As drafted, it is unclear whether the foregoing language exempts clinical trials only if conducted pursuant to the federal Common Rule (plus either of the two additional standards), which would not exempt certain privately funded research. Instead, commenters have requested that the language be construed more broadly to clearly exempt clinical trial data if the research is conducted pursuant to any of the following: the federal Common Rule, the ICH Good Clinical Practice standards, or Food and Drug Administration human subject protection standards. Presently, without implementing regulations, it is unclear which of the foregoing interpretations will prevail.
Accordingly, significant questions remain regarding the extent to which clinical research — including secondary research, which is not addressed by the CCPA — will be impacted by the law. Although industry representatives might assume that information collected pursuant to a HIPAA authorization or in connection with an IRB-approved research study will be exempt from the CCPA, nothing in the law actually confirms these assumptions. Similarly, it is unclear how the CCPA will impact certain research data collected outside of the clinical trial context.

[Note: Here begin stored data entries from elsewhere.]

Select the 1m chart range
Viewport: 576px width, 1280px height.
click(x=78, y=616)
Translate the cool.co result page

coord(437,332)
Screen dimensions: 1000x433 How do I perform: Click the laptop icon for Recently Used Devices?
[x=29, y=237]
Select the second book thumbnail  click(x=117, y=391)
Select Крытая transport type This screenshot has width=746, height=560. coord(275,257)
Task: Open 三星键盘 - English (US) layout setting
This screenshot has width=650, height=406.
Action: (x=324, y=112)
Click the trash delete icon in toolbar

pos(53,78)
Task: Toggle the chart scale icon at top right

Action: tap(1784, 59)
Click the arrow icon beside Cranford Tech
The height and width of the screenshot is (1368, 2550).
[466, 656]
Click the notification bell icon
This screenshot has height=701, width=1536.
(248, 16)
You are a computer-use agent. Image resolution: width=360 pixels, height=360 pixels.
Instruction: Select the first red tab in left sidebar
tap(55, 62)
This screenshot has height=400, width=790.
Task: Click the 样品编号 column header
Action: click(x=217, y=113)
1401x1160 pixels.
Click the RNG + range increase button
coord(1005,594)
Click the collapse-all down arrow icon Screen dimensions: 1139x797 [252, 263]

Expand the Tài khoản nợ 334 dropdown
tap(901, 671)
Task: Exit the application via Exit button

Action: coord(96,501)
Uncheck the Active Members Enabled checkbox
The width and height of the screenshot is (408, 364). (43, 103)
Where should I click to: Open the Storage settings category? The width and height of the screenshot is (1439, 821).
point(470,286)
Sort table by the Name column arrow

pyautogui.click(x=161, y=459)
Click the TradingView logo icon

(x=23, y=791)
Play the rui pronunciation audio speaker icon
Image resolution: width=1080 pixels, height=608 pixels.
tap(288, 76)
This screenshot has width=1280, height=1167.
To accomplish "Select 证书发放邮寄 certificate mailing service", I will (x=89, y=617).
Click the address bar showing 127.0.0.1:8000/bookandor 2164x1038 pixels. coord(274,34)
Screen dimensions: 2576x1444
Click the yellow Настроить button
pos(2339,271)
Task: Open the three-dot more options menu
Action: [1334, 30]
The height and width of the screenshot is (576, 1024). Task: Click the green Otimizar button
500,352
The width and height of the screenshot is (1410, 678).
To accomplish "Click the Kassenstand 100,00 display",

The CCPA only applies to “businesses,” which are defined by the CCPA to include legal entities, like corporations, limited liability companies, and partnerships, that are “organized or operated for the profit or financial benefit of [their] shareholders or other owners.” Those health care entities (like many hospitals) that operate as not-for-profit organizations are therefore exempt from the CCPA.
Even while proposed CCPA amendments and implementing regulations are pending, health care and life sciences companies can and should begin preparing for CCPA compliance. These companies can proactively take the following compliance steps now:
- Data mapping/preparation of data inventory to identify: in-scope and out-of-scope data (e.g., PHI exempt from the CCPA); applicable data processing activities; potential “sales” of personal information; and third parties that receive “personal information.” Performing such data mapping early is vital. At a minimum, companies must have this information organized and readily available to respond to individual data requests. In fact, many health care and life sciences industry companies are using the CCPA as an opportunity to execute a broader information governance strategy.
- Gap assessment against current policies and procedures (including those created for GDPR, as applicable), prioritization of compliance action items, and preliminary development of new policies and procedures.
- Categorize third-party relationships, review contract language with service providers, and develop new template language.
As the CCPA’s Jan. 1, 2020, effective date approaches, material implementation questions remain. However, companies should not mistake the existence of uncertainty and pending clarification for compliance leeway. Instead, the present CCPA ambiguities, immense compliance challenges, and significant penalties each underscore the importance of proactively assessing compliance considerations immediately.